■ **Material supplied**:
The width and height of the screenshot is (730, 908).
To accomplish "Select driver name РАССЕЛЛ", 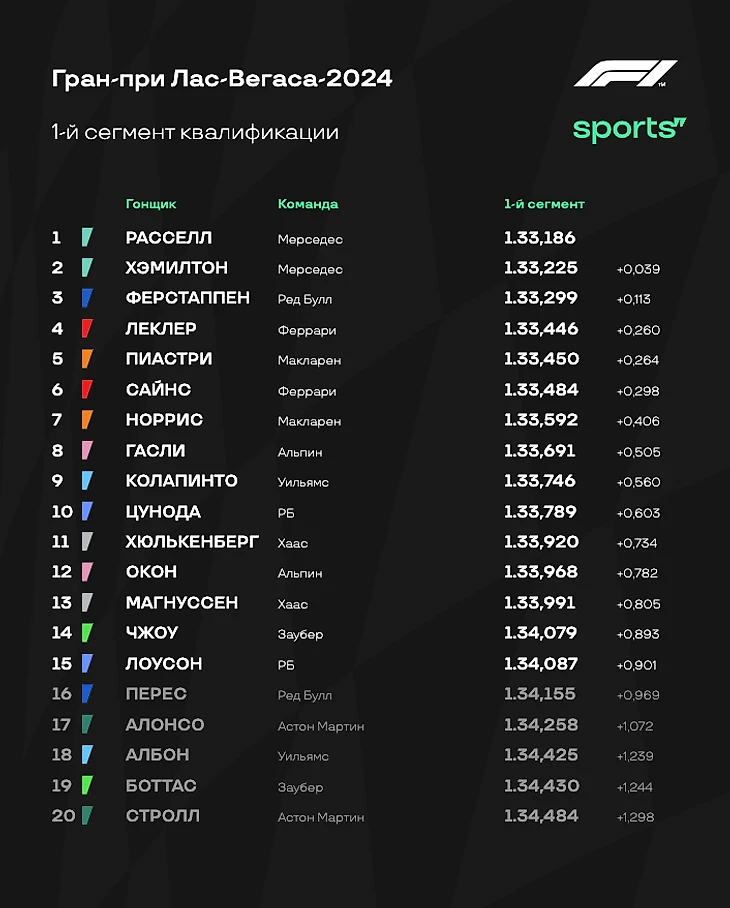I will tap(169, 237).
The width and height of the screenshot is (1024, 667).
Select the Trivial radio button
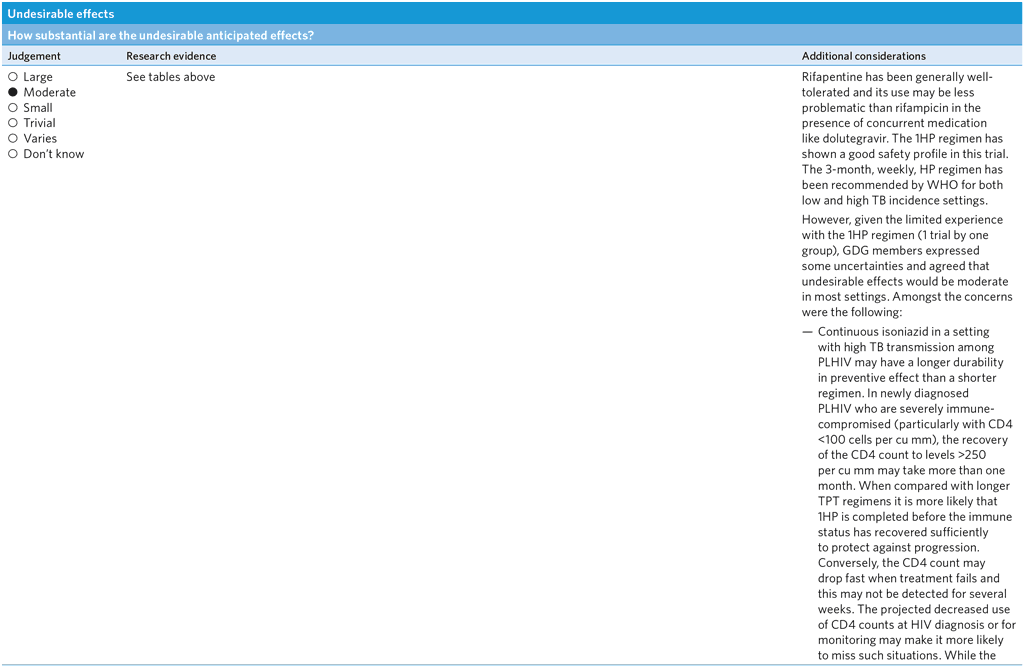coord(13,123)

■ **Prompt**: Show every line of the data in which the word "width" appears.

■ **Answer box**:
The width and height of the screenshot is (730, 908).
The width and height of the screenshot is (1024, 667).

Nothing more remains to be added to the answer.